The subsidized machines will be acquired through a cost-sharing arrangement between IAEA and Kenya and are expected to go a long way in the management of various forms of the disease including cervical, breast and prostrate cancer.
IAEA Director General Mr Yukiya Amano said the international atomic energy watchdog is also helping Kenya develop a national plan to combat cancer which is on the increase in many countries in Africa.
The IAEA boss made the remarks when he paid a courtesy call on the First Lady Margaret Kenyatta at State House, Nairobi.
He was accompanied by IAEA’s Director for Africa, Professor Shaukat Abdulrazak and Health Principal Secretary Dr. Nicholas Muraguri.
Dr Amano said Kenya should be a hub for cancer management in Africa in all its facets including diagnosis, radio-therapy, chemotherapy and surgery when needed.
“Kenya has a bigger responsibility not only for Africa but globally”, said Mr Amano adding that it was saddening that 28 countries in Africa have no equipment to treat the killer disease.
He also regretted that many cancer cases in the continent are reported when it is too late for any meaningful therapy to take place and only palliative care can be given to such victims before they die.
Mr Amano however said there is hope in Africa because a new momentum is picking up to acquire equipment needed to manage cancer in the continent.
“There is new momentum of progress in Africa but much more needs to be done”.
Dr, Amano said IAEA advocates for peace and development adding that health of the people is crucial to development. He said health issues are part of that development.
The IAEA boss said there is need to invest more in nuclear-driven technology which has the capacity to detect diseases such as cancer, Ebola and Zika within a few days.
He said some cases of Zika had already been detected in Africa, but had been detected early through advanced technology.
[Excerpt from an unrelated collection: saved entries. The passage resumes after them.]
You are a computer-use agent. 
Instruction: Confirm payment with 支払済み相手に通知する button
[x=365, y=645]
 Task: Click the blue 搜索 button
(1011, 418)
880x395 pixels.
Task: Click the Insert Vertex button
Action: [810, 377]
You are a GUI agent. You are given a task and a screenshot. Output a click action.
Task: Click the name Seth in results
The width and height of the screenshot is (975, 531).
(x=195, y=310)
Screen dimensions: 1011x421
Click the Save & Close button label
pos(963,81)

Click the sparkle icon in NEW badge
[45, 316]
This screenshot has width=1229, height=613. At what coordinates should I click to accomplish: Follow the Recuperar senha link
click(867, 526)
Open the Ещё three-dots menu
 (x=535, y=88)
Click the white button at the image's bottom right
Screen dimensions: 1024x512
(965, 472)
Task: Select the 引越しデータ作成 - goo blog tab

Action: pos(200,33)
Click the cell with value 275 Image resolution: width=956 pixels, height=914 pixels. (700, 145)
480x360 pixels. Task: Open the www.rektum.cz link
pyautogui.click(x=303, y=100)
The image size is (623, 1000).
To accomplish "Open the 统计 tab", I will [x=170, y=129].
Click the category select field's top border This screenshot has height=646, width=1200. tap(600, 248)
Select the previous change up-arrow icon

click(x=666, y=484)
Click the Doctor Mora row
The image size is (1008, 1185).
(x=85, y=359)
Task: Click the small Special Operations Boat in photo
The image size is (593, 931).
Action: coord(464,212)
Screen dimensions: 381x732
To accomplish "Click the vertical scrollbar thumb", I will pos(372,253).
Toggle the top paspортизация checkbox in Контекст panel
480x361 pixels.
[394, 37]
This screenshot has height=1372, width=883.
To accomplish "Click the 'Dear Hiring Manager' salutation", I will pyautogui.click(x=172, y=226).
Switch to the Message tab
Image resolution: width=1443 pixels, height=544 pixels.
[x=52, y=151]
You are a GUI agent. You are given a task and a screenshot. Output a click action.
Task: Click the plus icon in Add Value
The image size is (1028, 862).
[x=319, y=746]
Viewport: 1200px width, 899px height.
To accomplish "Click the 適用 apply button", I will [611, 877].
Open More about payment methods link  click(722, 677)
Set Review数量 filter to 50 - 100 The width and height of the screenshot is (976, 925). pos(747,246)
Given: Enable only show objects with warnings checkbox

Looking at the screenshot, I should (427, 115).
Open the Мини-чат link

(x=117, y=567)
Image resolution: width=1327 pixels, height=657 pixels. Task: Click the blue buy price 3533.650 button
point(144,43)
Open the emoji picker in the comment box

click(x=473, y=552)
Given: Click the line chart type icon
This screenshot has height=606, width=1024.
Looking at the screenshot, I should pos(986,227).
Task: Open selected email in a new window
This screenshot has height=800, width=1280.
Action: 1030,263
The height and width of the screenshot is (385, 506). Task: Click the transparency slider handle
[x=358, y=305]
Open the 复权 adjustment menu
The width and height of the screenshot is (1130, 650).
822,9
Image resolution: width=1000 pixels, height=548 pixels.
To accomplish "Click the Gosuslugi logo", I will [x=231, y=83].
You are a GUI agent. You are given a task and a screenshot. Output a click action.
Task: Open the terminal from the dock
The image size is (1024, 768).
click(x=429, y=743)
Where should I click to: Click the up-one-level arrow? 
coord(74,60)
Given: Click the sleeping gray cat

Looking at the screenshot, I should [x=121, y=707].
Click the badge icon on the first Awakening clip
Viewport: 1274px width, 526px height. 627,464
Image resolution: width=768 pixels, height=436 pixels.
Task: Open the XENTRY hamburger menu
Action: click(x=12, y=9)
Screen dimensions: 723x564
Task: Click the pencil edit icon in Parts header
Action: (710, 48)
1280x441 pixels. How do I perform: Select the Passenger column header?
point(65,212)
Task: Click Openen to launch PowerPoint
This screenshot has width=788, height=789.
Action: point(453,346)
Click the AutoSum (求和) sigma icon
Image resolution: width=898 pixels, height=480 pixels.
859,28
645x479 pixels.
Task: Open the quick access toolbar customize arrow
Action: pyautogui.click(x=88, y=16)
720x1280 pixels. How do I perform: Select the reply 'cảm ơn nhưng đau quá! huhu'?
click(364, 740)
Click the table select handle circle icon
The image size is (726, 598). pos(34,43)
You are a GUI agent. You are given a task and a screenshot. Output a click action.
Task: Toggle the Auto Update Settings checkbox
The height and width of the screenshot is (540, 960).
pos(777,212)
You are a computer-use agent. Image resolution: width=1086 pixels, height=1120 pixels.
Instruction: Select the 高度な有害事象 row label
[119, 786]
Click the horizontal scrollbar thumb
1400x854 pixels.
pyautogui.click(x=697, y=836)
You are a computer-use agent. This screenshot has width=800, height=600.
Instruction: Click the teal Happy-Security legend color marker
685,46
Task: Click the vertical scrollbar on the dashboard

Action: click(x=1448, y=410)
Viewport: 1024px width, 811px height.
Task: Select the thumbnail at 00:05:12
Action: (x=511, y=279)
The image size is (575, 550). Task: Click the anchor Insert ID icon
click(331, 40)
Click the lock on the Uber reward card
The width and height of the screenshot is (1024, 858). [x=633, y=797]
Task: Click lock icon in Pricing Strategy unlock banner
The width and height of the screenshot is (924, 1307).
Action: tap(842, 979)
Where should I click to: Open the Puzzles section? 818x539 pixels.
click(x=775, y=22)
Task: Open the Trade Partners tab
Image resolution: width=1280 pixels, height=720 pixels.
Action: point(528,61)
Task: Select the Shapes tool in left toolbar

Dr Amano said the TICAD conference which opens in Nairobi tomorrow provides greatest opportunity for African leaders to discuss the challenges of cancer in the continent and what assistance they can request from developed countries including Japan.
“TICAD is a great opportunity to enhance co-operation between countries. Co-operation between countries and donors is very much needed”, said Dr Amano who hailed Kenya as a great champion of the south-south co-operation.
The First Lady, known as a great champion of the war against cancer within the Forum of African First Ladies said Kenya is ready to welcome all the co-operation and assistance it can get to fight cancer.
Dr Muraguri gave a detailed account of the efforts and investments made by Kenya to combat cancer including equipping Kenyatta National Hospital and Moi referral hospital in Eldoret with modern equipment . Many other facilties in the counties are also being equipped said the PS.
He said Sh 200 million had been allocated to manage cancer in the current financial year adding that the country is making progress to halt the disease through screening and early diagnosis.
The PS said services accruing from the huge investment that Kenya is making in the health sector are also open to other counties.